3,850 reads

How to Generate Large Datasets in .NET for Excel With OpenXML

by Artem RudiakovJune 21st, 2024

Too Long; Didn't Read

Generating Excel reports is essential for managing extensive datasets in large enterprises, aiding in strategic decision-making. The common approach using OpenXML is straightforward for small datasets but slows significantly with larger ones. Transitioning to the SAX method improves processing speed but can lead to memory issues. The unexpected memory leaks stem from a flaw in the .NET System.IO.Packaging. A workaround using a custom Package object mitigates this issue, optimizing performance. For practical use, consider chunk-based processing or using a dedicated NuGet package for generating office documents efficiently.

featured image - How to Generate Large Datasets in .NET for Excel With OpenXML

Importance of Excel reporting
Common approach to generating Excel files
Passing large datasets in Excel
Unexpected memory leaks: unraveling the Enigma
Final thoughts

Importance of Excel Reporting

In large enterprise companies, generating Excel reports has become an indispensable process for managing and analyzing extensive datasets efficiently.
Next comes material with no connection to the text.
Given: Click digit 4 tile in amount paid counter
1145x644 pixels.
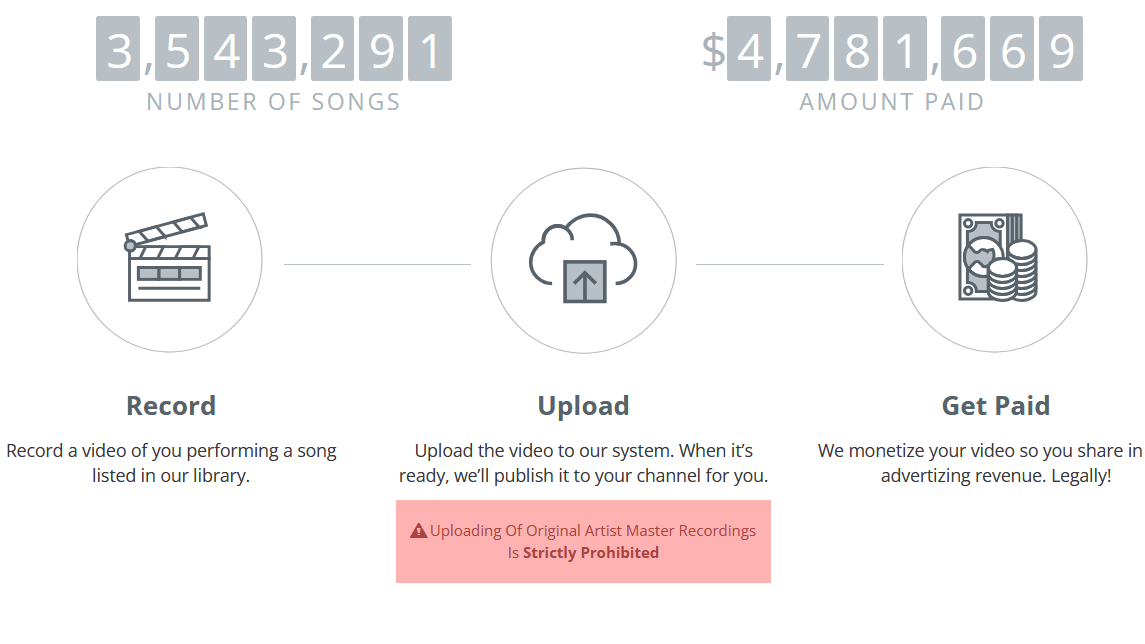Looking at the screenshot, I should (749, 48).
These reports are crucial for tracking performance metrics, financial records, and operational statistics, offering valuable insights that drive strategic decision-making.

In such environments, automation tools that generate these files play a pivotal role in streamlining report creation and ensuring accuracy. As we advance into 2024, the ability to generate Excel files should be an easy and common task, right?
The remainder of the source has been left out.